Last year, City Attorney Dennis Herrera announced the Local Lifesavers initiative, an extensive citywide effort to successfully optimize community response by providing free bystander CPR/AED training, creating and maintaining a city-wide AED database, and implementing innovative mobile technology that links CPR-trained volunteers, AED maps and smartphone users in an effort to save lives in the first few minutes after cardiac arrest.
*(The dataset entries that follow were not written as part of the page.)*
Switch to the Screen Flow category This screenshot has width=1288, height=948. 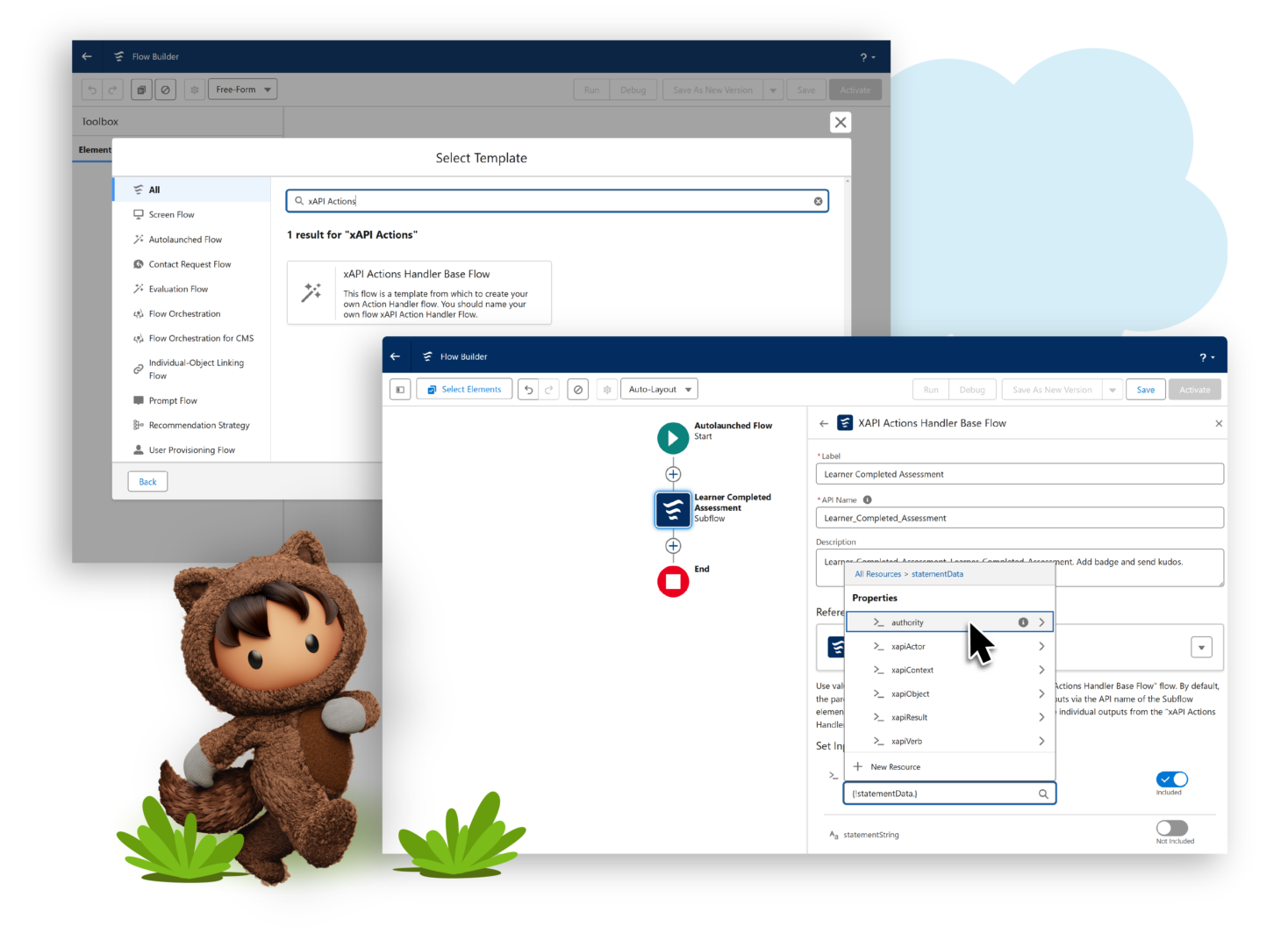(x=171, y=214)

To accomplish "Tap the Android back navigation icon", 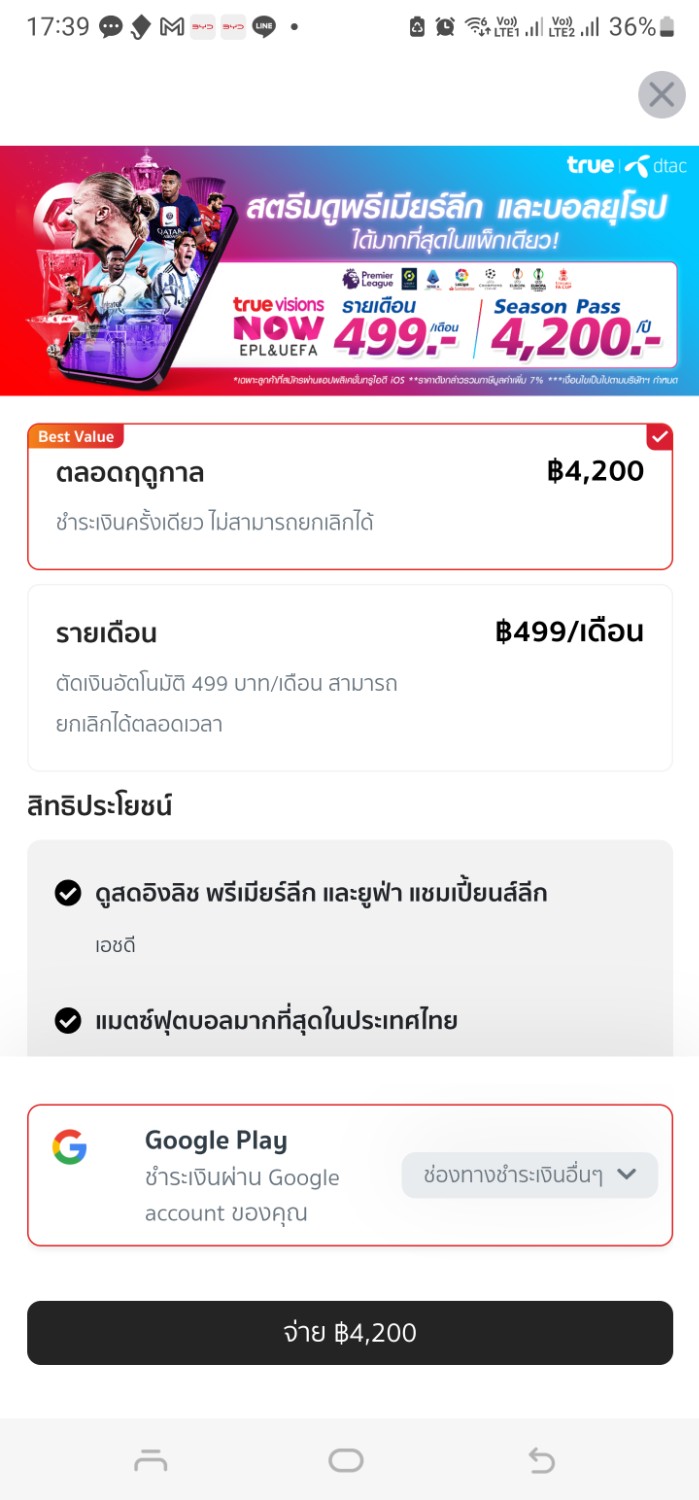I will coord(541,1461).
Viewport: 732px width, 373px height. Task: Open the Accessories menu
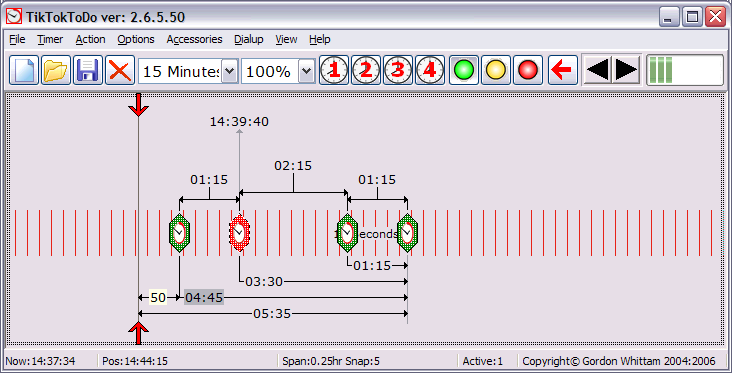point(194,40)
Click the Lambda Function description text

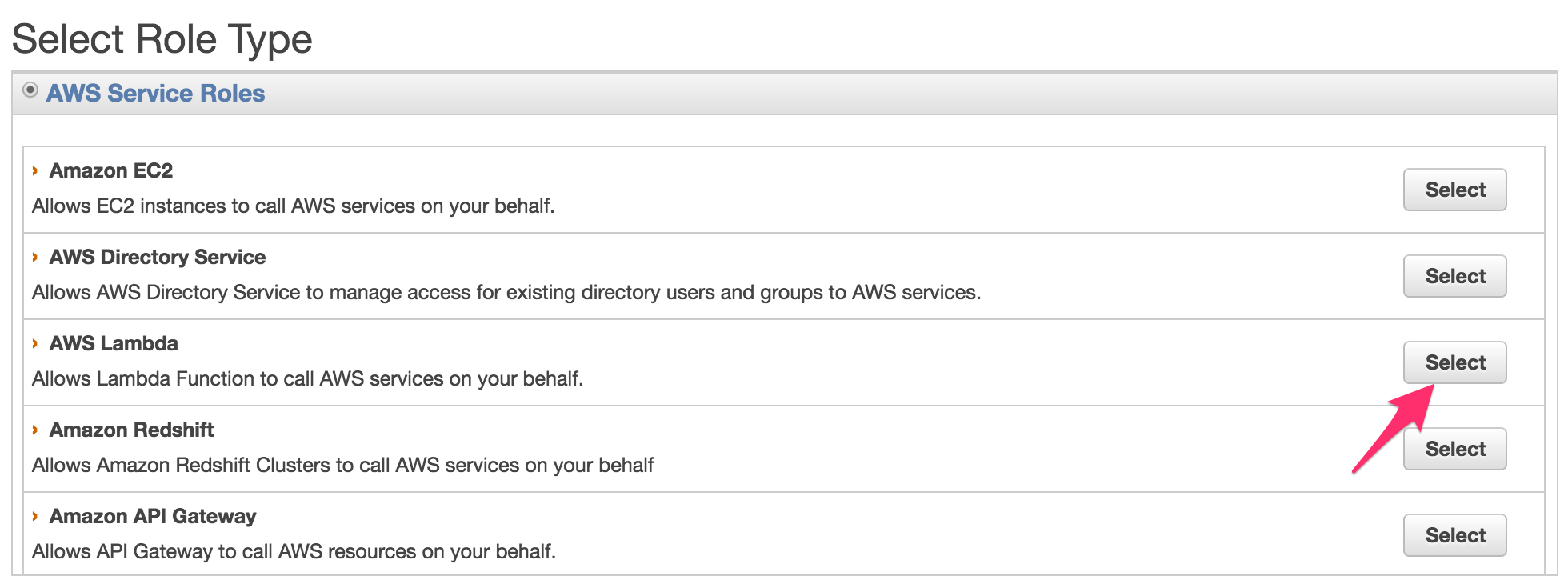pos(307,379)
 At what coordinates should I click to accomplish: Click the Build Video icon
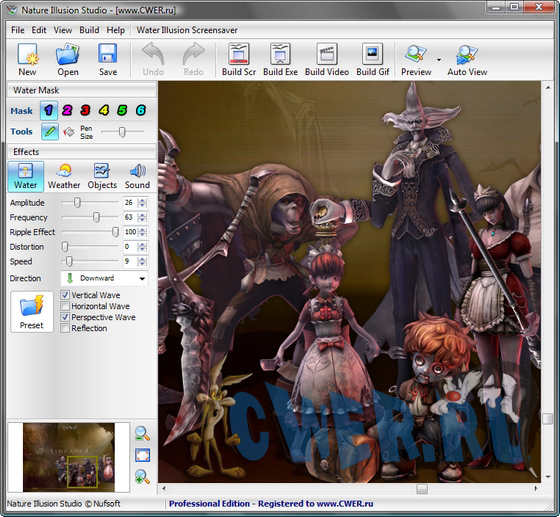(x=327, y=60)
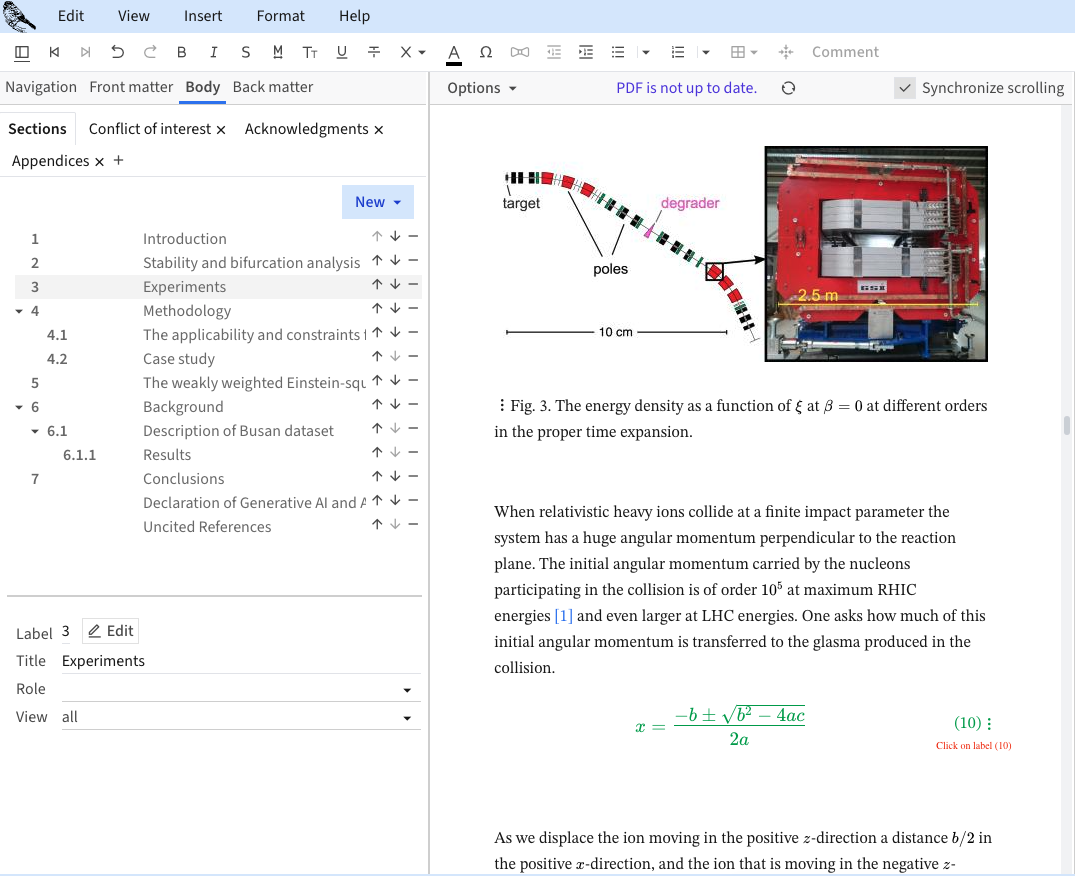Follow citation link [1]
Viewport: 1075px width, 876px height.
pos(563,616)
Often, the fastest and most effective lifesaving response can be given by someone nearby, even before EMTs or paramedics arrive on the scene.
Today’s BOLT at George Washington High School will train 30 students and staff members and to increase the pool of trained volunteers. As a result, we hope that participants will feel more confident and empowered to act when called upon as Good Samaritan bystanders in the event of an emergency.
City Attorney Dennis Herrera wants the public to overcome two common hesitations in giving first aid.
“For medical emergencies in which every second counts, the ability to respond promptly can save lives,” Herrera said. “Unfortunately, bystanders may sometimes hesitate to respond to emergencies because they feel unprepared, or fear that they’ll be held legally responsible if their emergency aid fails. That’s why training programs like BOLT are so important—and it’s also why we must educate the public about California’s Good Samaritan Law, which protects those who provide care in the event of an emergency from civil liability.”
The California Legislature enacted the Good Samaritan Law, Health and Safety Code 1799.102, to provide that individuals who in good faith, and not for compensation, render emergency medical or nonmedical care or assistance at the scene of an emergency generally shall not be liable for any civil damages resulting from any act or omission.